> WHAT TO WORK ON: Below are some records; give them all again exactly, but not the pictures.

□ □ □ □

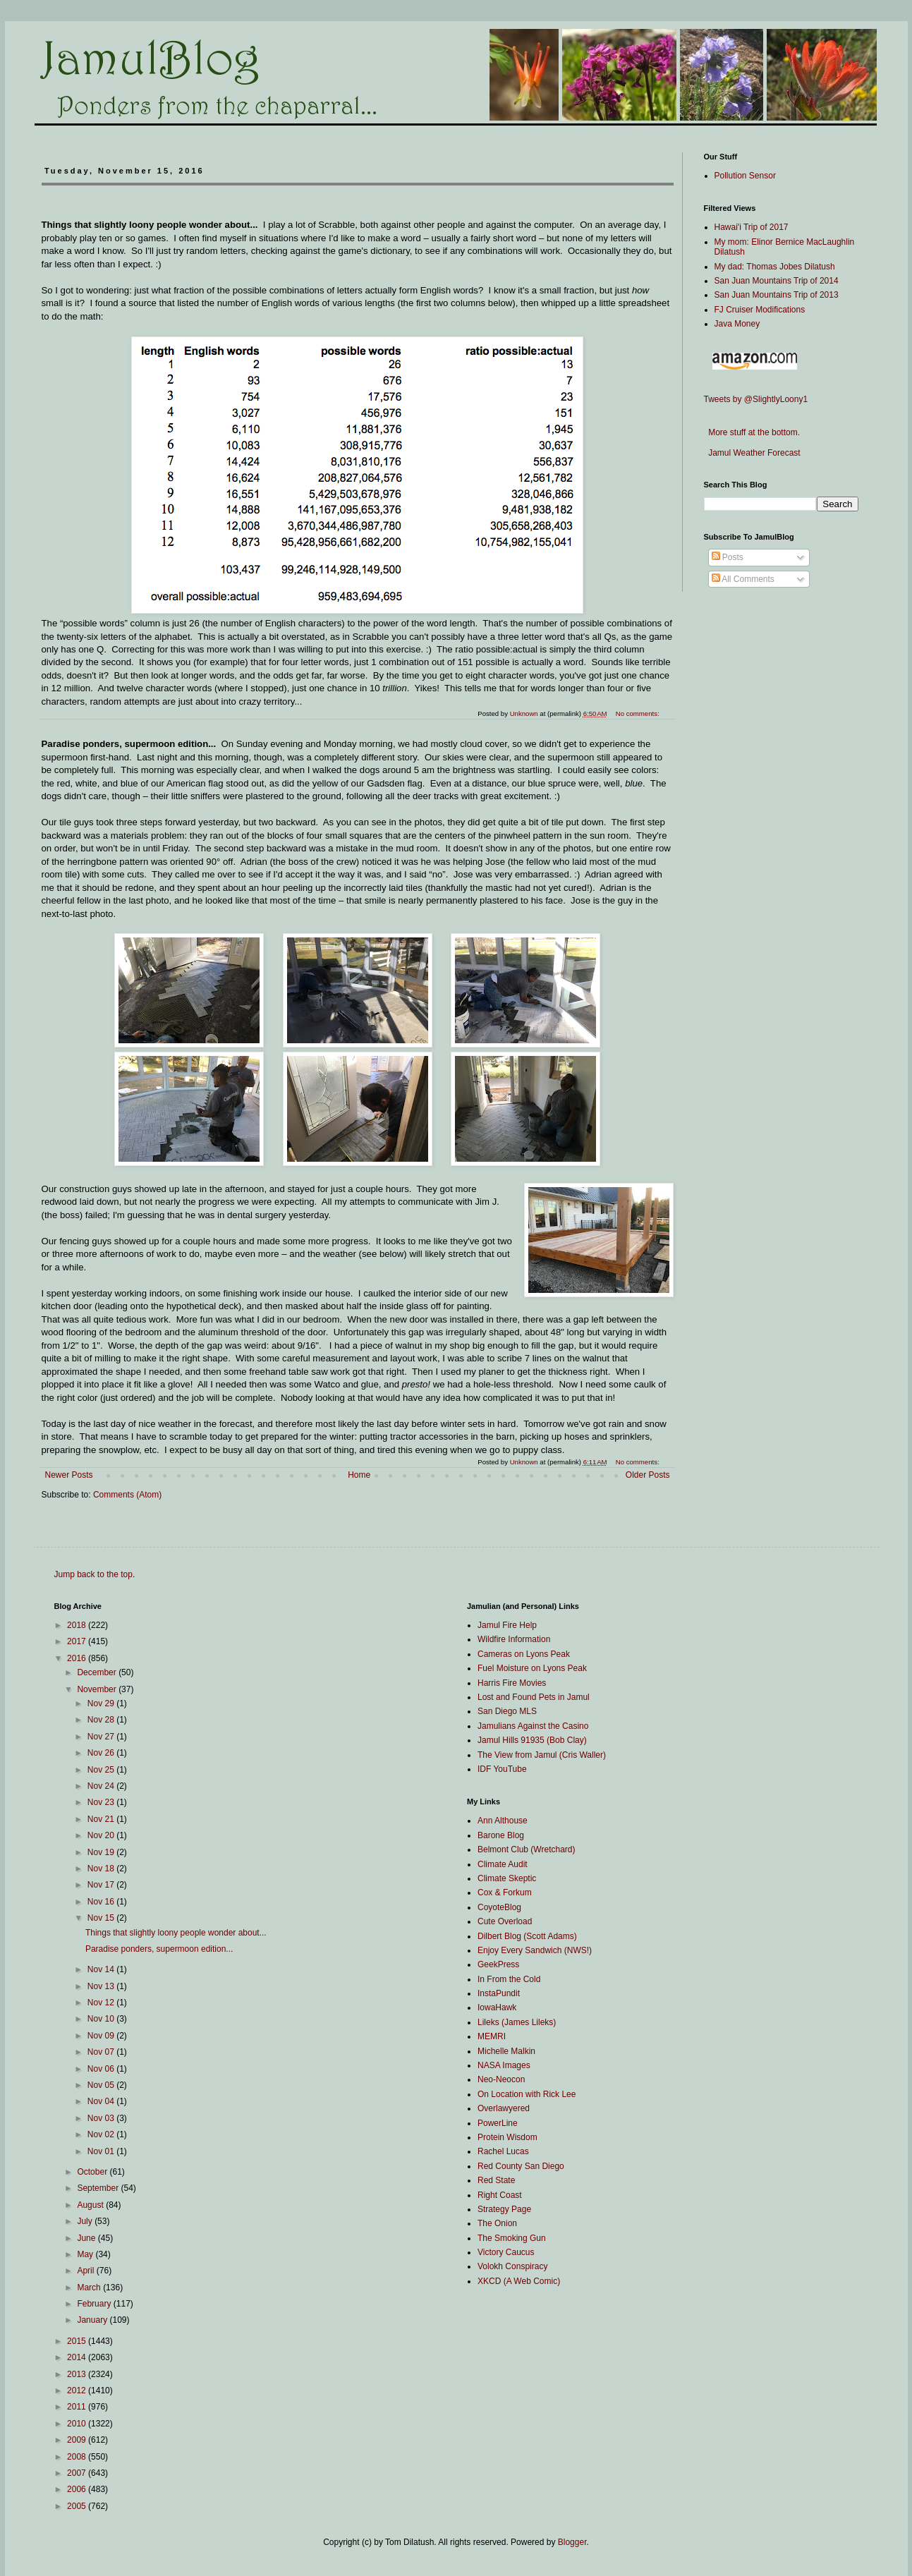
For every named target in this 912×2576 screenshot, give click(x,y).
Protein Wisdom (507, 2137)
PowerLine (498, 2123)
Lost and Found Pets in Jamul (534, 1697)
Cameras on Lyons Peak (524, 1654)
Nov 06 (101, 2069)
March (90, 2287)
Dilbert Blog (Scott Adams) (527, 1936)
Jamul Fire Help (507, 1625)
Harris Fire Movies (512, 1683)
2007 (77, 2473)
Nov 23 (101, 1802)
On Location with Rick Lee (527, 2094)
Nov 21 (101, 1819)
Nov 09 (101, 2036)
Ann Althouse (503, 1820)
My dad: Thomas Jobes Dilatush (775, 267)
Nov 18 (101, 1868)
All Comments (743, 579)
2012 (77, 2390)
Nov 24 (101, 1786)
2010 (77, 2424)
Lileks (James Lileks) (517, 2022)
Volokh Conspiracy (512, 2266)
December (97, 1672)
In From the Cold (509, 1979)
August (91, 2205)
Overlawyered (504, 2108)
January (93, 2320)
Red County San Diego (521, 2166)
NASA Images (504, 2065)
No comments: (639, 1462)
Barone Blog (501, 1835)
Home (359, 1475)
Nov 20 (101, 1835)
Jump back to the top (93, 1574)
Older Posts (648, 1475)
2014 (77, 2357)
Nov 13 (101, 1986)
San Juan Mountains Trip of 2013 (777, 295)
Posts (727, 557)
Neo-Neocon (501, 2079)
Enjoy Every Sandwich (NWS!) (535, 1950)
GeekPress (498, 1964)
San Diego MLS (507, 1711)
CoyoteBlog (499, 1907)
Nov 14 (101, 1969)
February (95, 2304)
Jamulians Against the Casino (533, 1726)
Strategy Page (504, 2209)
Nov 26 (101, 1753)
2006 (77, 2489)
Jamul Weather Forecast (752, 453)
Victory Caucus (506, 2252)
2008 (77, 2457)
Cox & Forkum (505, 1892)
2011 (77, 2407)
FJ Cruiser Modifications (760, 310)
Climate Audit (503, 1864)
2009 (77, 2440)
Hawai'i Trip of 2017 (752, 227)
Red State (496, 2180)
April (86, 2271)
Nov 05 (101, 2085)
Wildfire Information (514, 1639)
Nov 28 (101, 1720)
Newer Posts (69, 1475)
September (99, 2188)
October (93, 2172)
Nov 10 (101, 2019)
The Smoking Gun (512, 2238)
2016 (77, 1658)
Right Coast (500, 2195)
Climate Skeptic (507, 1878)
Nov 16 (101, 1902)
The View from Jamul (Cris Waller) (542, 1755)
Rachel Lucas (503, 2151)
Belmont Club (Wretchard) (527, 1849)
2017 (77, 1641)
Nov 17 (101, 1885)
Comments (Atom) (127, 1495)
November (97, 1689)
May (86, 2254)
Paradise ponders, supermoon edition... (159, 1949)
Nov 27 (101, 1737)
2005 (77, 2506)
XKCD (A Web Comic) (519, 2281)
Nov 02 (101, 2134)
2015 (77, 2341)
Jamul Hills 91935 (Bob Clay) (532, 1740)
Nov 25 (101, 1770)
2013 (77, 2374)
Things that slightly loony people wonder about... (176, 1933)
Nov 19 (101, 1852)
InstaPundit (499, 1993)
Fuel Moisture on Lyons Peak (532, 1668)
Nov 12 (101, 2002)
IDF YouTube (502, 1769)
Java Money (737, 324)
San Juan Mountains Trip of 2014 (777, 281)
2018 (77, 1625)
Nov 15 (101, 1918)
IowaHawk (497, 2007)
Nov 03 (101, 2118)
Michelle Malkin (506, 2051)
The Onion (497, 2223)
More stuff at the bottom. (752, 432)
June (87, 2238)
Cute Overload (505, 1921)
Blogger (572, 2542)
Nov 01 (101, 2151)
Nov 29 (101, 1703)
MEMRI (492, 2036)
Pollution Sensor (745, 176)
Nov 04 (101, 2101)
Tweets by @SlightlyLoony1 (756, 399)
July (86, 2221)
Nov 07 (101, 2052)
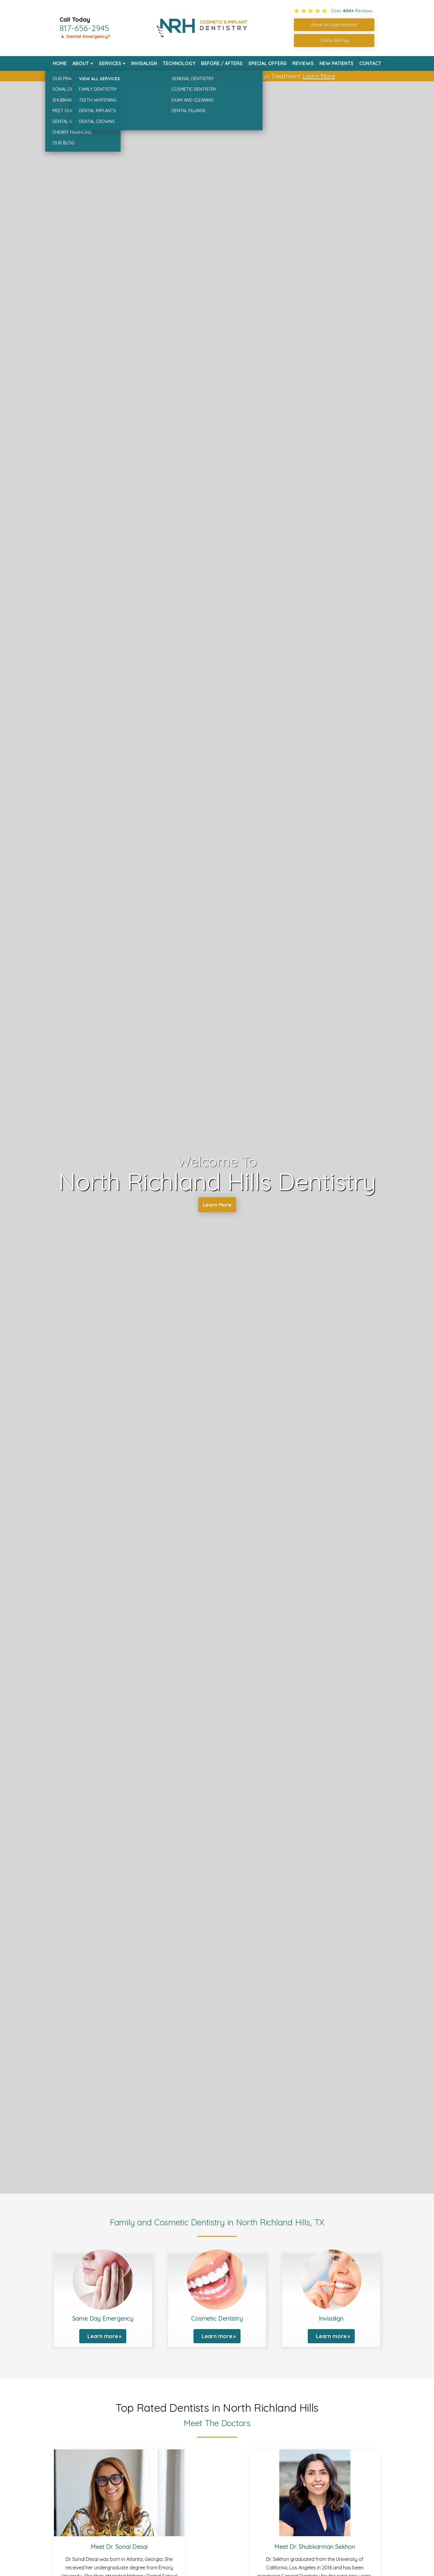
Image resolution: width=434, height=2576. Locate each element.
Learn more (102, 2336)
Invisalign (144, 63)
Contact (370, 63)
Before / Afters (222, 63)
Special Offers (267, 63)
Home (60, 63)
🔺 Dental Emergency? (85, 36)
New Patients (336, 63)
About (80, 63)
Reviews (303, 63)
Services (110, 63)
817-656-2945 (84, 28)
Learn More (319, 76)
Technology (179, 63)
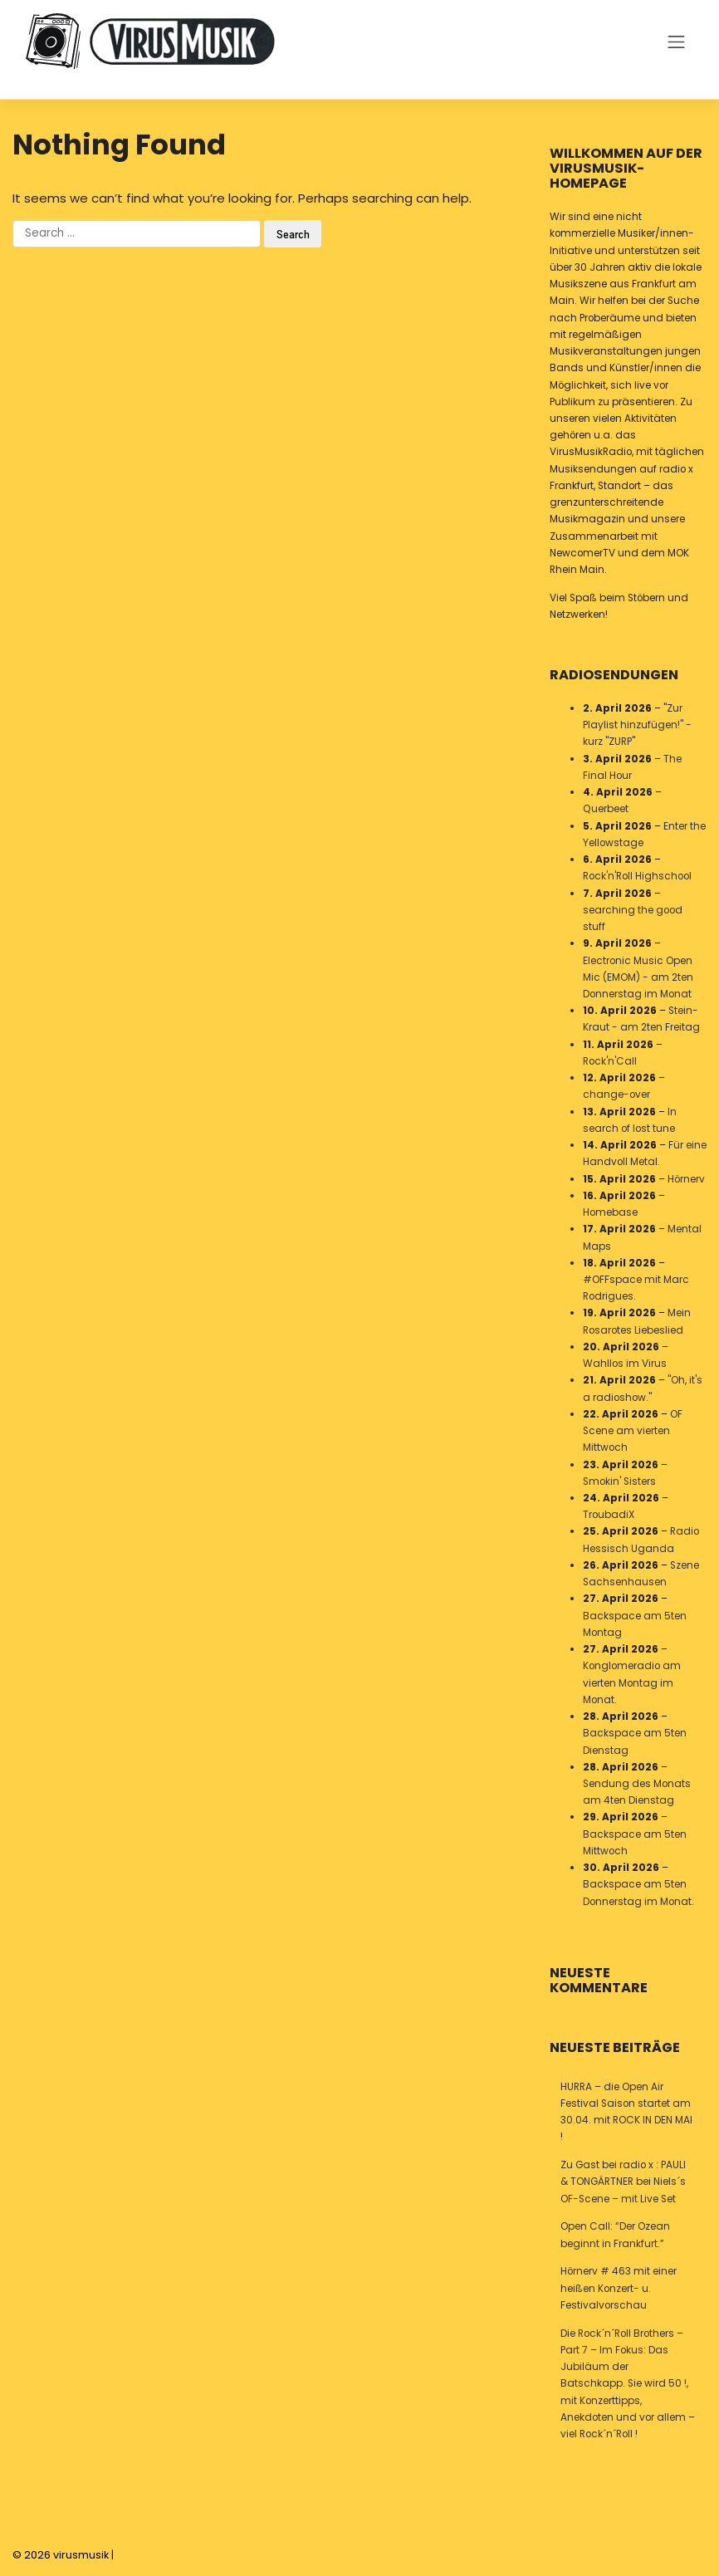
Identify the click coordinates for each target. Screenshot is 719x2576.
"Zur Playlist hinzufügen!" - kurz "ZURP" (637, 725)
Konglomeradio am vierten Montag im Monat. (632, 1682)
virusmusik (81, 2555)
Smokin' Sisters (619, 1481)
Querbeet (606, 809)
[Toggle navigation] (677, 41)
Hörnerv (686, 1179)
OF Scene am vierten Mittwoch (632, 1431)
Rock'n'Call (610, 1061)
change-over (616, 1095)
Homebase (610, 1212)
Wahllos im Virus (625, 1363)
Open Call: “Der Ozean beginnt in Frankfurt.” (615, 2235)
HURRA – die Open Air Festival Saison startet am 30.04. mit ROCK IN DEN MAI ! (626, 2112)
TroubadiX (608, 1514)
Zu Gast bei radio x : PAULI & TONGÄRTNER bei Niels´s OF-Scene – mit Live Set (623, 2181)
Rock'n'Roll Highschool (637, 876)
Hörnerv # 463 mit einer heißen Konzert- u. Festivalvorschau (618, 2288)
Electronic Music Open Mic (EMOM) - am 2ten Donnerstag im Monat (638, 977)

□ □ □ □

> WRITTEN ANSWER:
For every named target in this 912×2576 screenshot, give click(x,y).
Protein Wisdom (507, 2137)
PowerLine (498, 2123)
Lost and Found Pets in Jamul (534, 1697)
Cameras on Lyons Peak (524, 1654)
Nov 06 (101, 2069)
March (90, 2287)
Dilbert Blog (Scott Adams) (527, 1936)
Jamul Fire Help (507, 1625)
Harris Fire Movies (512, 1683)
2007 (77, 2473)
Nov 23 (101, 1802)
On Location with Rick Lee (527, 2094)
Nov 21 (101, 1819)
Nov 09 (101, 2036)
Ann Althouse (503, 1820)
My dad: Thomas Jobes Dilatush (775, 267)
Nov 18 (101, 1868)
All Comments (743, 579)
2012 (77, 2390)
Nov 24 (101, 1786)
2010 (77, 2424)
Lileks (James Lileks) (517, 2022)
Volokh Conspiracy (512, 2266)
December (97, 1672)
In From the Cold (509, 1979)
August (91, 2205)
Overlawyered (504, 2108)
January (93, 2320)
Red County San Diego (521, 2166)
NASA Images (504, 2065)
No comments: (639, 1462)
Barone Blog (501, 1835)
Home (359, 1475)
Nov 20 (101, 1835)
Jump back to the top (93, 1574)
Older Posts (648, 1475)
2014 (77, 2357)
Nov 13 (101, 1986)
San Juan Mountains Trip of 2013 (777, 295)
Posts (727, 557)
Neo-Neocon (501, 2079)
Enjoy Every Sandwich (NWS!) (535, 1950)
GeekPress (498, 1964)
San Diego MLS (507, 1711)
CoyoteBlog (499, 1907)
Nov 14 (101, 1969)
February (95, 2304)
Jamulians Against the Casino (533, 1726)
Strategy Page (504, 2209)
Nov 26 (101, 1753)
2006 (77, 2489)
Jamul Weather Forecast (752, 453)
Victory Caucus (506, 2252)
2008 (77, 2457)
Cox & Forkum (505, 1892)
2011 (77, 2407)
FJ Cruiser Modifications (760, 310)
Climate Audit (503, 1864)
2009 (77, 2440)
Hawai'i Trip of 2017 (752, 227)
Red State (496, 2180)
April (86, 2271)
Nov 05 (101, 2085)
Wildfire Information (514, 1639)
Nov 28 (101, 1720)
Newer Posts (69, 1475)
September (99, 2188)
October (93, 2172)
Nov 10 (101, 2019)
The Smoking Gun (512, 2238)
2016 (77, 1658)
Right Coast (500, 2195)
Climate Skeptic (507, 1878)
Nov 16 (101, 1902)
The View from Jamul (Cris Waller) (542, 1755)
Rachel Lucas (503, 2151)
Belmont Club (Wretchard) (527, 1849)
2017 (77, 1641)
Nov 17 (101, 1885)
Comments (Atom) (127, 1495)
November (97, 1689)
May (86, 2254)
Paradise ponders, supermoon edition... (159, 1949)
Nov 27 (101, 1737)
2005 (77, 2506)
XKCD (A Web Comic) (519, 2281)
Nov 02 (101, 2134)
2015 (77, 2341)
Jamul Hills 91935 (Bob Clay) (532, 1740)
Nov 25 (101, 1770)
2013 (77, 2374)
Things that slightly loony people wonder about... (176, 1933)
Nov 19 (101, 1852)
InstaPundit (499, 1993)
Fuel Moisture on Lyons Peak (532, 1668)
Nov 12 (101, 2002)
IDF YouTube (502, 1769)
Java Money (737, 324)
San Juan Mountains Trip of 2014 (777, 281)
2018 (77, 1625)
Nov 15 (101, 1918)
IowaHawk (497, 2007)
Nov 03 (101, 2118)
Michelle Malkin (506, 2051)
The Onion (497, 2223)
More stuff at the bottom. (752, 432)
June (87, 2238)
Cute Overload (505, 1921)
Blogger (572, 2542)
Nov 01 (101, 2151)
Nov 29 (101, 1703)
MEMRI (492, 2036)
Pollution Sensor (745, 176)
Nov 04 (101, 2101)
Tweets by @SlightlyLoony1 (756, 399)
July (86, 2221)
Nov 07 (101, 2052)
Image resolution: width=434, height=2576. Locate each element.
Learn more (102, 2336)
Invisalign (144, 63)
Contact (370, 63)
Before / Afters (222, 63)
Special Offers (267, 63)
Home (60, 63)
🔺 Dental Emergency? (85, 36)
New Patients (336, 63)
About (80, 63)
Reviews (303, 63)
Services (110, 63)
817-656-2945 (84, 28)
Learn More (319, 76)
Technology (179, 63)
Identify the click coordinates for each target. Screenshot is 719x2576.
"Zur Playlist hinzufügen!" - kurz "ZURP" (637, 725)
Konglomeradio am vierten Montag im Monat. (632, 1682)
virusmusik (81, 2555)
Smokin' Sisters (619, 1481)
Querbeet (606, 809)
[Toggle navigation] (677, 41)
Hörnerv (686, 1179)
OF Scene am vierten Mittwoch (632, 1431)
Rock'n'Call (610, 1061)
change-over (616, 1095)
Homebase (610, 1212)
Wahllos im Virus (625, 1363)
Open Call: “Der Ozean beginnt in Frankfurt.” (615, 2235)
HURRA – die Open Air Festival Saison startet am 30.04. mit ROCK IN DEN MAI ! (626, 2112)
TroubadiX (608, 1514)
Zu Gast bei radio x : PAULI & TONGÄRTNER bei Niels´s OF-Scene – mit Live Set (623, 2181)
Rock'n'Roll Highschool (637, 876)
Hörnerv # 463 mit einer heißen Konzert- u. Festivalvorschau (618, 2288)
Electronic Music Open Mic (EMOM) - am 2ten Donnerstag im Monat (638, 977)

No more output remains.